Robert Oxnam :: The term "feudal era" has often been used to describe the Japanese medieval period. Historians have been fascinated by the similarities, and by the differences, between Japanese and European feudalism.

H. Paul Varley :: When Japan entered the modern age and learned about Western history and Western historians began to study Japan, people were struck by the fact of what appeared to be great parallels between this kind of feudalism in Europe and in Japan. And as the comparative study developed, people went so far as to say that the kind of feudalism that we are talking about existed in only two places, at two times, in world history, and that was Europe, western Europe, during its medieval period, and Japan during its medieval period.
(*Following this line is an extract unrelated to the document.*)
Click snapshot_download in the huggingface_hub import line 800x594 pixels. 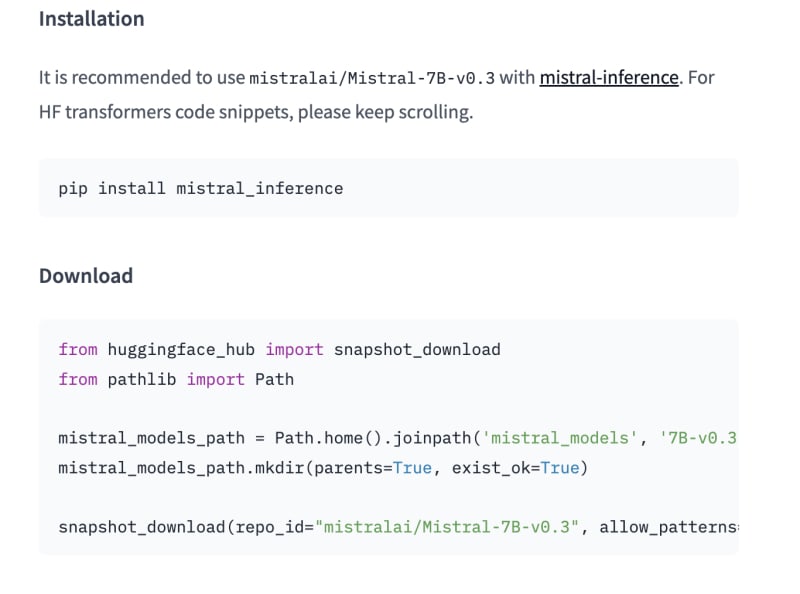tap(417, 349)
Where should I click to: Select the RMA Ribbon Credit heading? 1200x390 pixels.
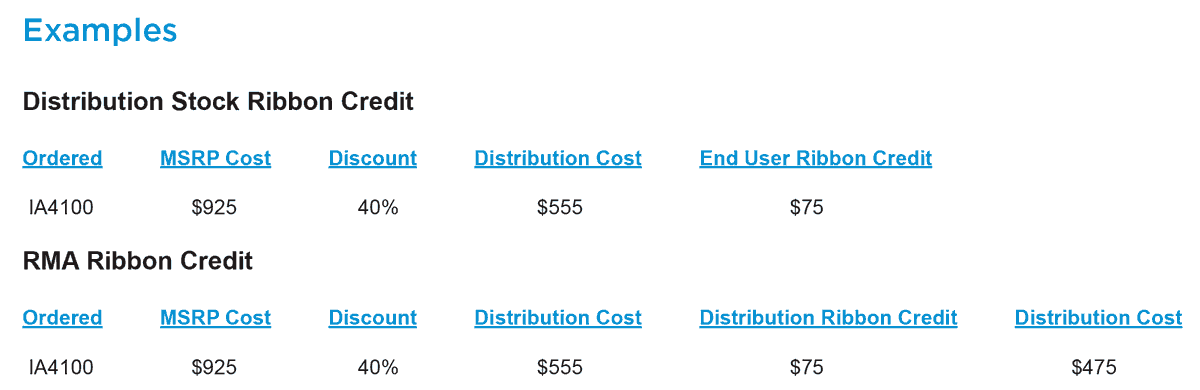click(x=137, y=262)
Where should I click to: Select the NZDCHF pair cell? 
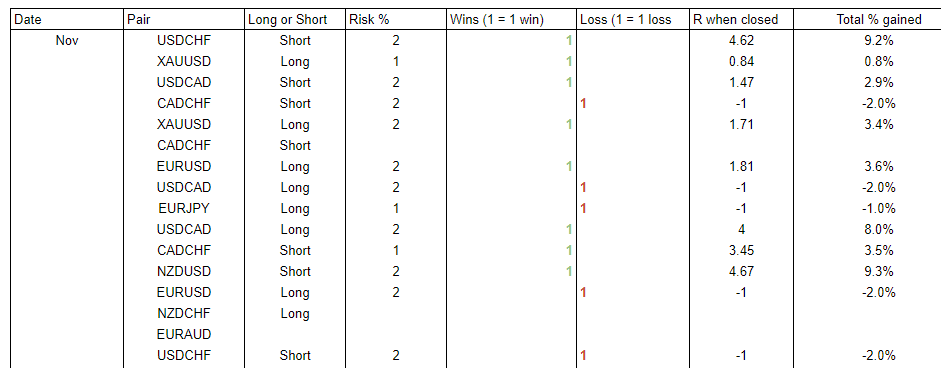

The problem however with this is that Western feudalism was taken as the model and people looked at Japanese history and sought to find things that were comparable to the Western model. And that brought about, inevitably, a certain distortion of the Japanese case. Japan was made to fit the Western model. And in recent years both Japanese historians, and perhaps particularly Western historians, have begun to rebel against the whole business of comparative feudalism with the particular desire, Western historians of Japan particularly, a particular desire to see and understand Japan on its own terms. That having been said, there still are remarkable similarities.

Now, stated in simple terms, what we mean by this kind of feudalism is, we have the premise of a society that is overwhelmingly agricultural; there's very little commercial development. Most of the people are peasants, they're serfs tied to the land, and you have a ruling military or warrior class. And the two most critical elements in that warrior class are the lord-vassal relationship and the fiefholding.